**DATA FOR THE TASK:**
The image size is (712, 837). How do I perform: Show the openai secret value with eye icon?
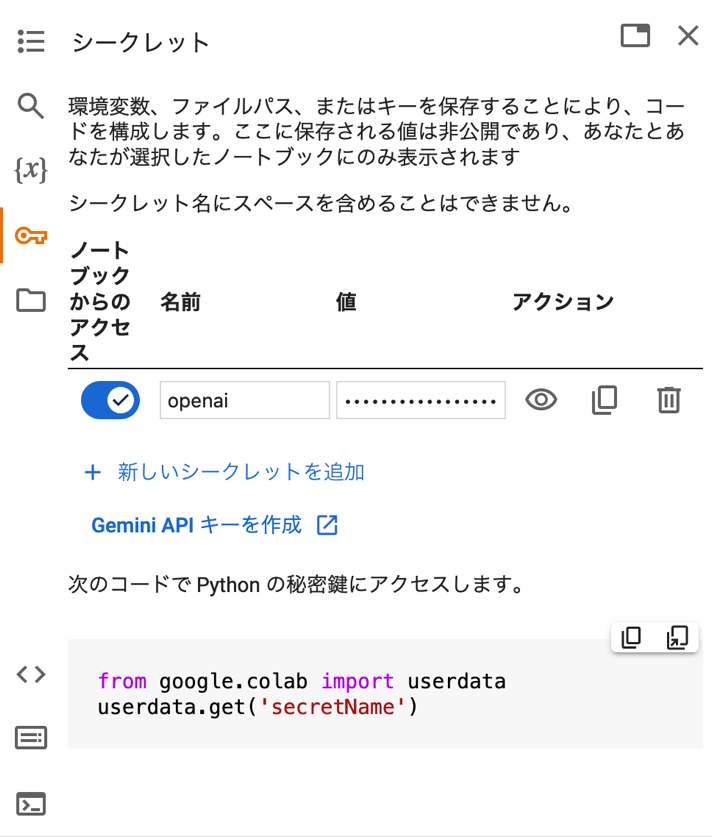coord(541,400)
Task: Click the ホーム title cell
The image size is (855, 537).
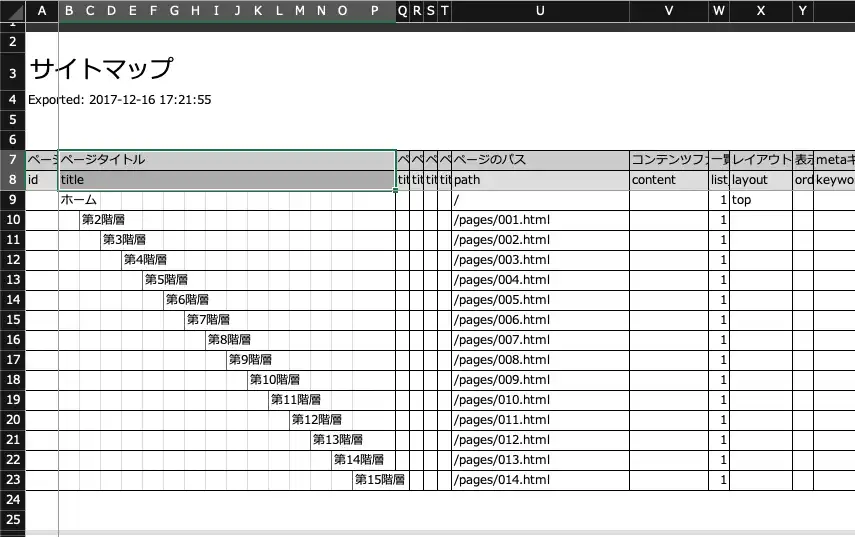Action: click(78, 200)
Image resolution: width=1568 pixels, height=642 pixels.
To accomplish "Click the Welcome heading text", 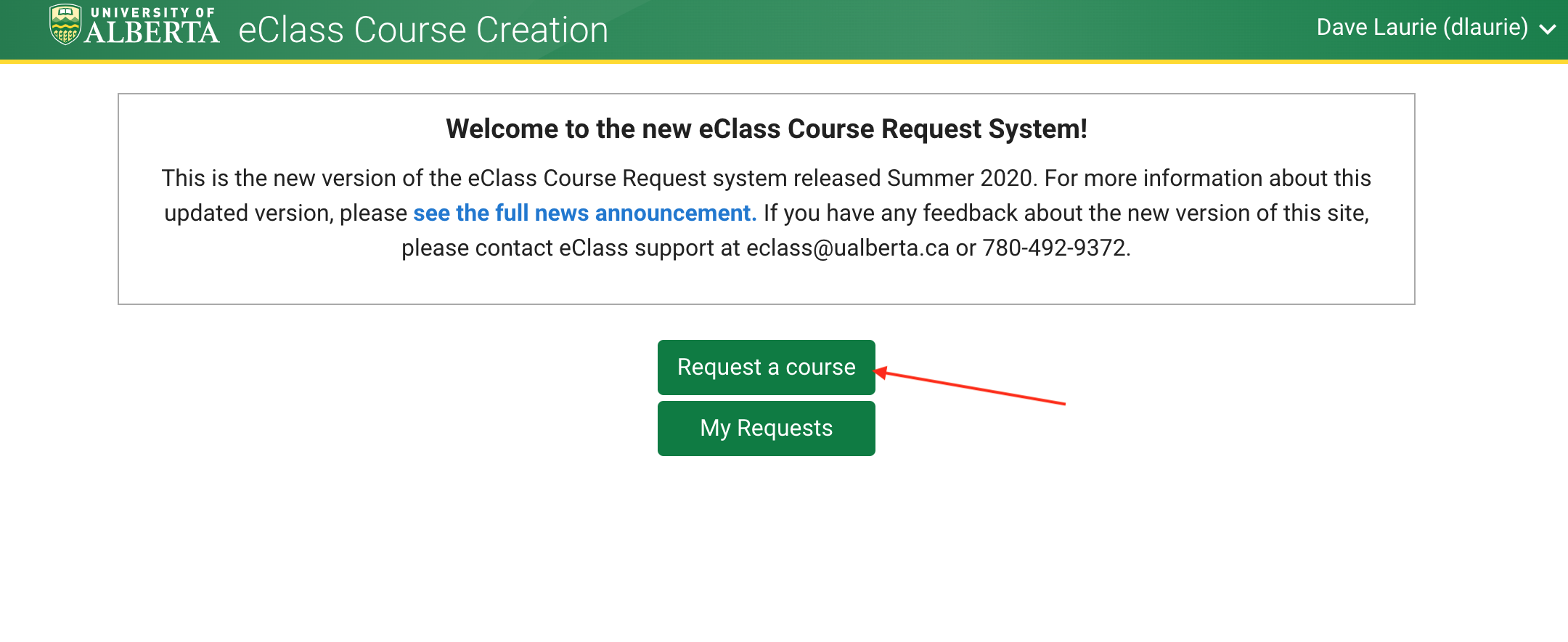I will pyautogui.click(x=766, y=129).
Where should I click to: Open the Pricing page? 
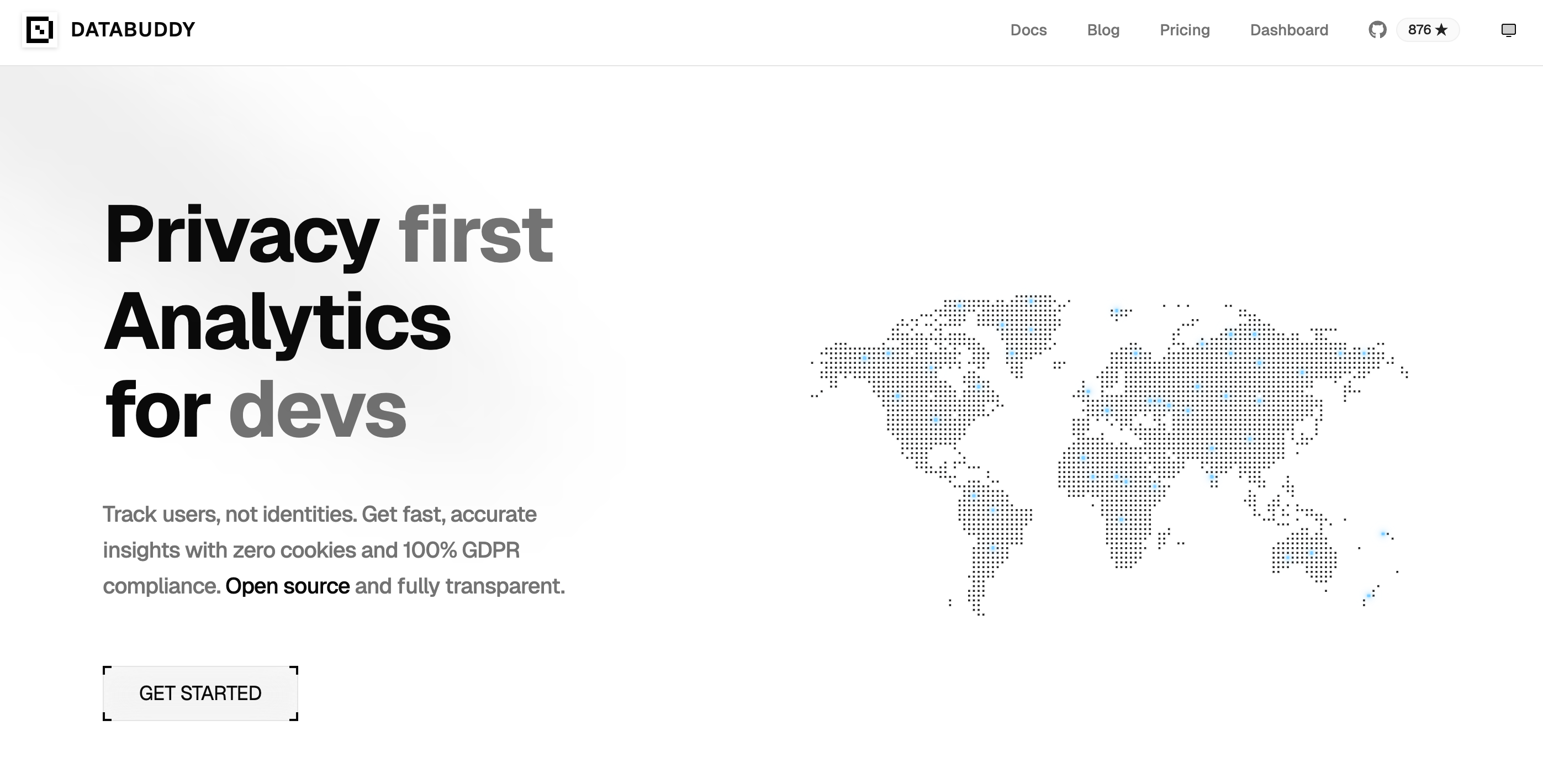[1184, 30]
--
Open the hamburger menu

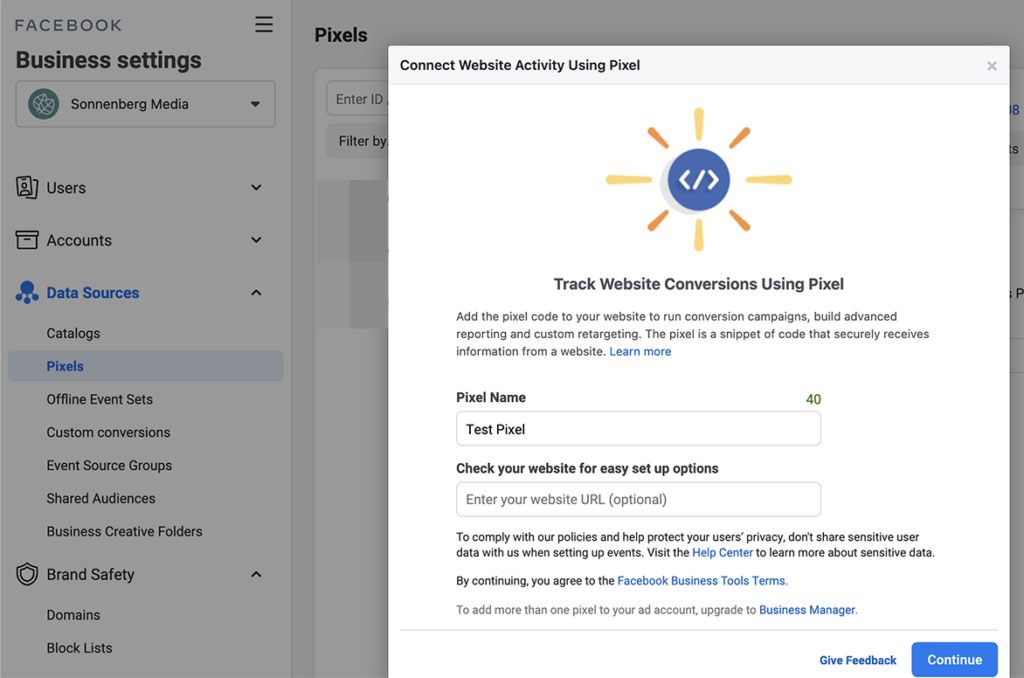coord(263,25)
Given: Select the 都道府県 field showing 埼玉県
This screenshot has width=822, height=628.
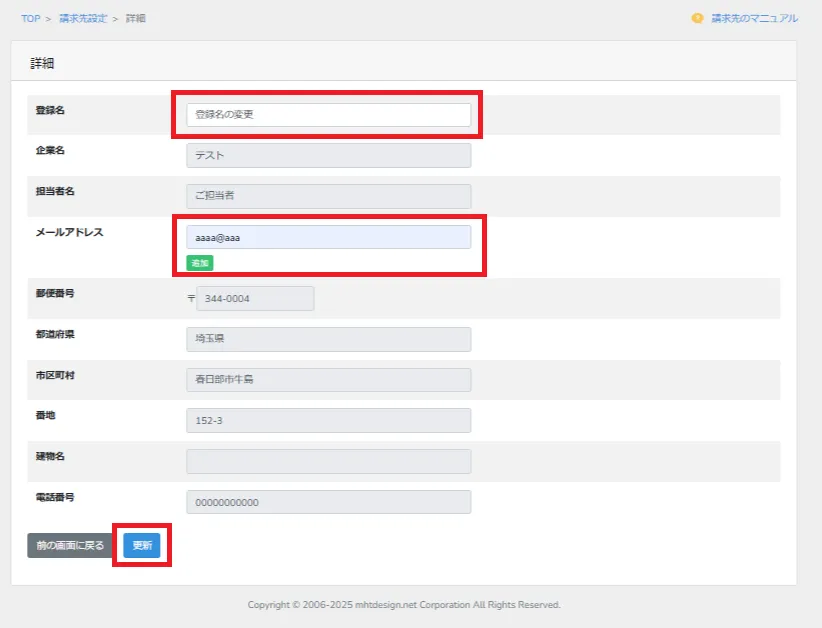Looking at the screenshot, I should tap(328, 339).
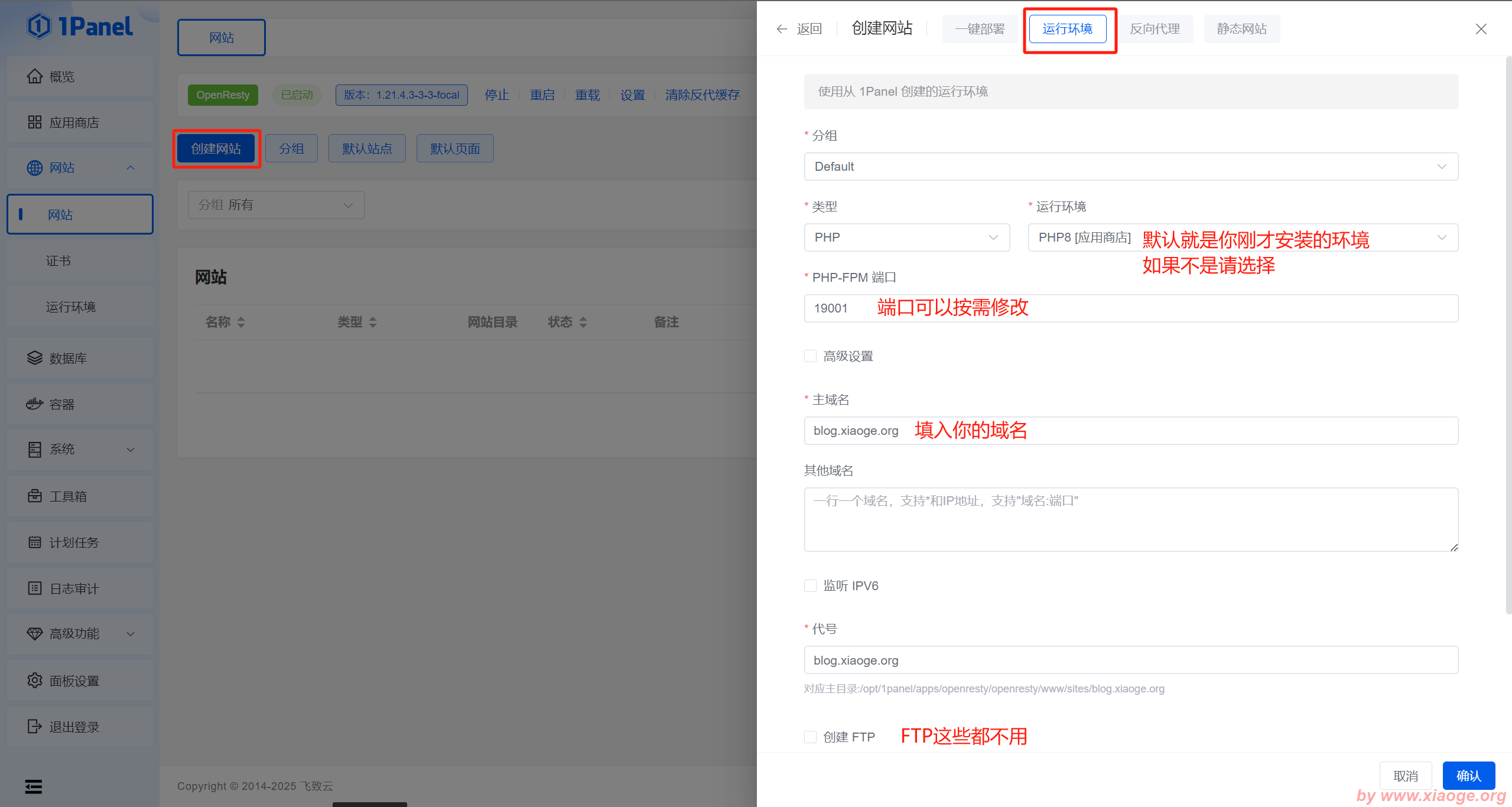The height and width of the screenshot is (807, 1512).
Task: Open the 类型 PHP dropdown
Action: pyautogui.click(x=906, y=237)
...
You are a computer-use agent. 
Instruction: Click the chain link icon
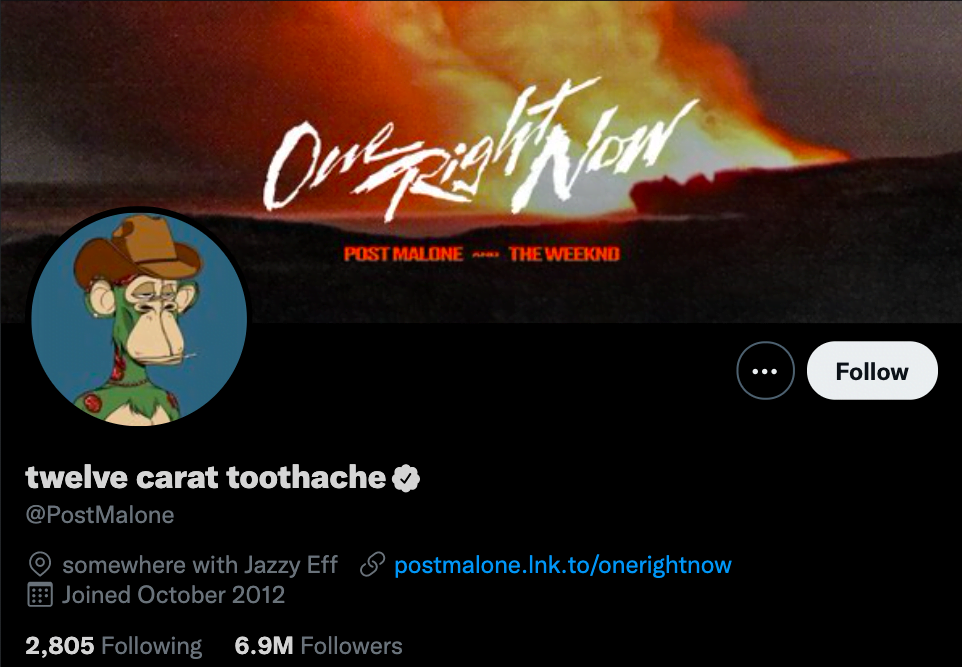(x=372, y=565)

**EXERCISE DIRECTIONS:**
Output the lines of the material exactly as they appear, starting at the line that contains "You are a computer-use agent." and ending after the line that contains "(x=372, y=565)". Omit the pictures from your answer.

**COMPLETED TASK:**
You are a computer-use agent. 
Instruction: Click the chain link icon
(x=372, y=565)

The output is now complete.